START MATERIAL SUPPLIED

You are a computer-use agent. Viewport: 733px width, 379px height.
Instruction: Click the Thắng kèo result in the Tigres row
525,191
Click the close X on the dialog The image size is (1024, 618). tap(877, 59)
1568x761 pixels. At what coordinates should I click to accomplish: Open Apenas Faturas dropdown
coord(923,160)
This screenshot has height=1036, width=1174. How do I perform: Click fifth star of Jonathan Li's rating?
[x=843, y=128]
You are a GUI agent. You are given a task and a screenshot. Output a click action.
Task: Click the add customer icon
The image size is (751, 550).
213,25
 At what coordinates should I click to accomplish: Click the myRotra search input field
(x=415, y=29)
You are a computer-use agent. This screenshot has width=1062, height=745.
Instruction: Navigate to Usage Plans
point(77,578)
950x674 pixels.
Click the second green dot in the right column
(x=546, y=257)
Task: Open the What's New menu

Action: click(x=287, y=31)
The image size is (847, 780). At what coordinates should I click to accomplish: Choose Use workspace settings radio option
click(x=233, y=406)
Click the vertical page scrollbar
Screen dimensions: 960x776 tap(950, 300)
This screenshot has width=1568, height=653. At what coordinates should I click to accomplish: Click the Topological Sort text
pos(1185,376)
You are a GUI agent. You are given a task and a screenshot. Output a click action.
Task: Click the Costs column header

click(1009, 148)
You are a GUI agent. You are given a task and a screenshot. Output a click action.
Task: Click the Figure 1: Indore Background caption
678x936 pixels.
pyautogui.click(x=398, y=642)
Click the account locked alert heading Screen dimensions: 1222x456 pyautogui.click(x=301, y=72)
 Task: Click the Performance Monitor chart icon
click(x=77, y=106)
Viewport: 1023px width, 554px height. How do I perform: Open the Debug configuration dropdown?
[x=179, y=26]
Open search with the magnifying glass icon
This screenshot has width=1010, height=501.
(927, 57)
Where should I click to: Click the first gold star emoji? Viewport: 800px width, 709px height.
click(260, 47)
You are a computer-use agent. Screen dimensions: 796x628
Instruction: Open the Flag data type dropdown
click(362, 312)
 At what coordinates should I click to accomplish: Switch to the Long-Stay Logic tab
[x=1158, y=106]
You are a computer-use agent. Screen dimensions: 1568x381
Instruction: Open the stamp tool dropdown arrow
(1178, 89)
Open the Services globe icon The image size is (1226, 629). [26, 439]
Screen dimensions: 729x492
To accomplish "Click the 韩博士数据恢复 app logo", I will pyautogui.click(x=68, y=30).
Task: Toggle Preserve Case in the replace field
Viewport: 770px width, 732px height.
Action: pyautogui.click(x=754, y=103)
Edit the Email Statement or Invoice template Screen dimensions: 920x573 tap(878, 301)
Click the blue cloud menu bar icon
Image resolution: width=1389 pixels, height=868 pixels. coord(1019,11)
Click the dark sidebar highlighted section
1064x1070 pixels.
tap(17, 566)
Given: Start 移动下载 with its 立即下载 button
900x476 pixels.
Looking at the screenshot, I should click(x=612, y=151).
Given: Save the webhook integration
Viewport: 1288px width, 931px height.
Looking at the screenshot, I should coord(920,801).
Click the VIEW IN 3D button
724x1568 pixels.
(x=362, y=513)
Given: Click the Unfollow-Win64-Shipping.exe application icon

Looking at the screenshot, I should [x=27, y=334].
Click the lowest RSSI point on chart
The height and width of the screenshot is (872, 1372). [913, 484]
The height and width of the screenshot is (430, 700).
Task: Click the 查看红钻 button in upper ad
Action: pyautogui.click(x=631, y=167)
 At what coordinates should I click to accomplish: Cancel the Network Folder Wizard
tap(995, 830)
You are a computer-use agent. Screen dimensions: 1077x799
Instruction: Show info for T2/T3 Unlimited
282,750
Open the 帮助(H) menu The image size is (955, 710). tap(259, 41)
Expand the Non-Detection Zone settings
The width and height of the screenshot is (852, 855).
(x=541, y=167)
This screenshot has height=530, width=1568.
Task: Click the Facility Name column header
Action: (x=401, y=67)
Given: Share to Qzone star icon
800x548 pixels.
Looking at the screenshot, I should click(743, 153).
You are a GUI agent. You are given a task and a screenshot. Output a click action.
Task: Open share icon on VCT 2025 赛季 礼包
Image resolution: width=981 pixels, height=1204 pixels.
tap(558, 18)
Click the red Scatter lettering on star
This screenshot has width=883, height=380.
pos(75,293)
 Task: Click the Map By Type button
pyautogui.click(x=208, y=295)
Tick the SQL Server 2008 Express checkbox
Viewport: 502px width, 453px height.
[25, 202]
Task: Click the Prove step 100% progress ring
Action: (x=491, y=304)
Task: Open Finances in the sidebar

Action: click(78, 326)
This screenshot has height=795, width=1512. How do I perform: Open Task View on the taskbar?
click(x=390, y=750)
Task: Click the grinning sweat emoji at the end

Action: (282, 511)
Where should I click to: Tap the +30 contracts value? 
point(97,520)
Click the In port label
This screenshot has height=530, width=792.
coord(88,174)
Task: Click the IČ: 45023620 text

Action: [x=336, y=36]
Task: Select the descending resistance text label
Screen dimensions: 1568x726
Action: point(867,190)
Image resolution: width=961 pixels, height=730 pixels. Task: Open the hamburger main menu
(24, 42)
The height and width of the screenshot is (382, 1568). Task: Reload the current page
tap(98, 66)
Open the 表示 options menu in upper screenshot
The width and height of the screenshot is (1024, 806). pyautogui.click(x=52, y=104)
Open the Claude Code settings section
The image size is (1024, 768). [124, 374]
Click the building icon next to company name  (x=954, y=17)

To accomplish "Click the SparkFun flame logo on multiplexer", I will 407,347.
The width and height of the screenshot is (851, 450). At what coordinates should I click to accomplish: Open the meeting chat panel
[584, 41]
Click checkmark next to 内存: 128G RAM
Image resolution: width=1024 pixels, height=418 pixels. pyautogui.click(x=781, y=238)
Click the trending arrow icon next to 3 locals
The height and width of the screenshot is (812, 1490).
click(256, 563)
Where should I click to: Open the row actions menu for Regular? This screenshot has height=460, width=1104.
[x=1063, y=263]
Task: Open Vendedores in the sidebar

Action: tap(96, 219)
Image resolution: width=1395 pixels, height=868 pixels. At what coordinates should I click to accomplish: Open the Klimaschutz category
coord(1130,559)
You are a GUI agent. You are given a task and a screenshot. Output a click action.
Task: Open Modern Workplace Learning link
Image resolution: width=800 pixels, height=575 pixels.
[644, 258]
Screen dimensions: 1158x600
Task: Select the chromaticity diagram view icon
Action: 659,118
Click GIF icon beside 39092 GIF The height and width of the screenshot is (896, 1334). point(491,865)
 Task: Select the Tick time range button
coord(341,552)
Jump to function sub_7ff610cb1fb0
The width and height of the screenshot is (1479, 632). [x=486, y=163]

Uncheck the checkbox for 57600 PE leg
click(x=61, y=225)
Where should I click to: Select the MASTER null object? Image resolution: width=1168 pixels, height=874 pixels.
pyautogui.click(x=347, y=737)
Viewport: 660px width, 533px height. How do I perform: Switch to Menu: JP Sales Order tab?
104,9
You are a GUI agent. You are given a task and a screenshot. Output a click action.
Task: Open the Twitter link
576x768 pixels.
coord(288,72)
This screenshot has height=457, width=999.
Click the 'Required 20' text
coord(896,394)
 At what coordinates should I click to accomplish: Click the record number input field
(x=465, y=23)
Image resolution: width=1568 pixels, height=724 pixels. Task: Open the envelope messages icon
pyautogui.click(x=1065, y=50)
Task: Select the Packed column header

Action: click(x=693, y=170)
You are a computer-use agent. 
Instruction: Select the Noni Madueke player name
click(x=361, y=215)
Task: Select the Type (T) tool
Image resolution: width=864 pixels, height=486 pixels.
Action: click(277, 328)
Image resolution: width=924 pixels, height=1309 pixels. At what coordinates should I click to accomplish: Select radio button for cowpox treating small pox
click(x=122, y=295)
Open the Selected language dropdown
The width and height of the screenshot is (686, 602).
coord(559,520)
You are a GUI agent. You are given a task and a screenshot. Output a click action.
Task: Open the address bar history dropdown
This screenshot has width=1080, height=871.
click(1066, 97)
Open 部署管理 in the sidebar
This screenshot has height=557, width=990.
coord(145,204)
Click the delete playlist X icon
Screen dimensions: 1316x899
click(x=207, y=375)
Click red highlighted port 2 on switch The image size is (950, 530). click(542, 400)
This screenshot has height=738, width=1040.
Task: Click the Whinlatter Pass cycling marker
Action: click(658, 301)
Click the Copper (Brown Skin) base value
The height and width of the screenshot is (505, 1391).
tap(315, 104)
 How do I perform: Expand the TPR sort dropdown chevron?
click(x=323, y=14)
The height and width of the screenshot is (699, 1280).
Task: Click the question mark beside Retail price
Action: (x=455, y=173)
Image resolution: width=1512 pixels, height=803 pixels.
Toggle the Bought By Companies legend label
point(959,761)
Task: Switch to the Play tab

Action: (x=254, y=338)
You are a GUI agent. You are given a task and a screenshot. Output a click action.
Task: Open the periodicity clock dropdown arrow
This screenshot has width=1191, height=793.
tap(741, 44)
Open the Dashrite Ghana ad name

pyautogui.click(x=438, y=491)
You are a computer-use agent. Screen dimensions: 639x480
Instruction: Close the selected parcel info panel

END MATERIAL SUPPLIED

WHAT THE EXERCISE ASKS:
Reply with nothing but the number of lines in the listing that include the string "will".

ANSWER BOX:
2